A parlenda exige sincronia dos movimentos, concentração e escuta daquilo que o outro está propondo, para que se possa fazer junto. Ela nunca acontece sozinha. É uma forma de socialização, de estar com o outro, fazendo algo que não é só meu. É nosso.
Qual é sua parlenda favorita?
São tantas que é difícil escolher. Mas eu diria a do “Mindinho, seu vizinho”. Ela continua com um jogo cumulativo, sempre questionando a resposta anterior: "Cadê o gato? Foi pro mato. Cadê o mato? Fogo queimou...". Isso é muito interessante e muito comum em outras parlendas. Cria um fluxo narrativo adequado para o bebê entender, sempre com a mesma estrutura: pergunta, resposta; pergunta, resposta. Pela importância dela e pelo alcance no Brasil, em Portugal e em outros países de língua portuguesa, eu a escolho.

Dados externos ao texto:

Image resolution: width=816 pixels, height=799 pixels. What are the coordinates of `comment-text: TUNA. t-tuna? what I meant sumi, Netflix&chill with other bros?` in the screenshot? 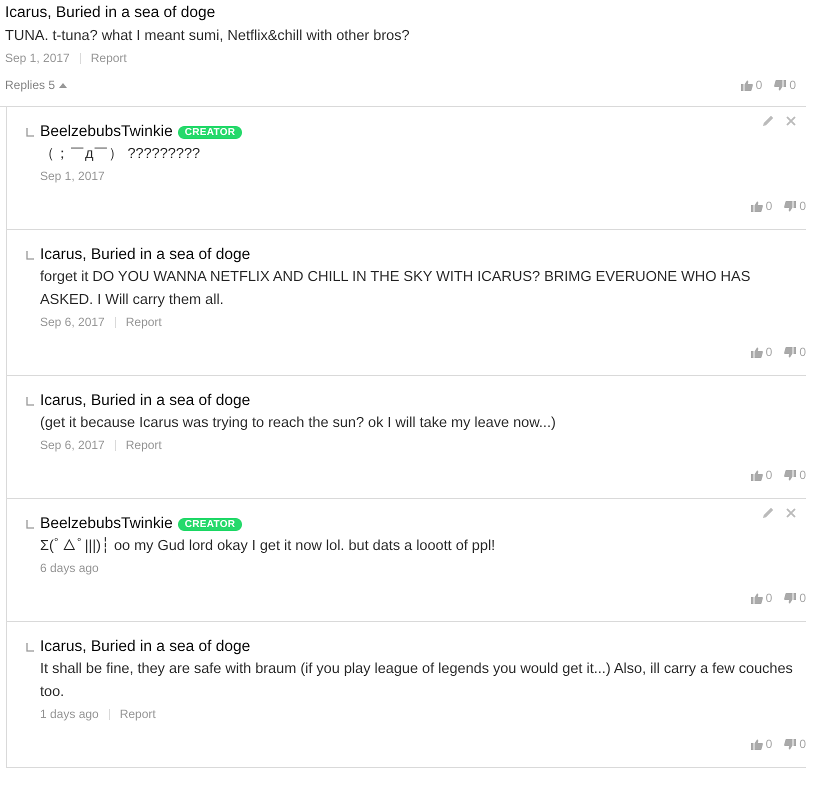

Nesse mundo em que a tecnologia é tão atraente, como as famílias podem fazer com que seus filhos brinquem como as tradições sempre se brincam?
Eles precisam delimitar o tempo de permanência diante das telas. Há vídeos ótimos para as crianças; o problema é o excesso. Os pais acham que, ali, eles estão mais controlados, seguros, e que a casa fica mais silenciosa. Mas isso compromete muito a saúde física e emocional, além do desenvolvimento cognitivo da criança.
O excesso de telas gera dificuldades, falta de paciência com o tempo real das coisas, dificuldade de interação e medo social. Uma dica é: não troque a saúde das crianças pela calmaria ilusória que o uso das telas provoca.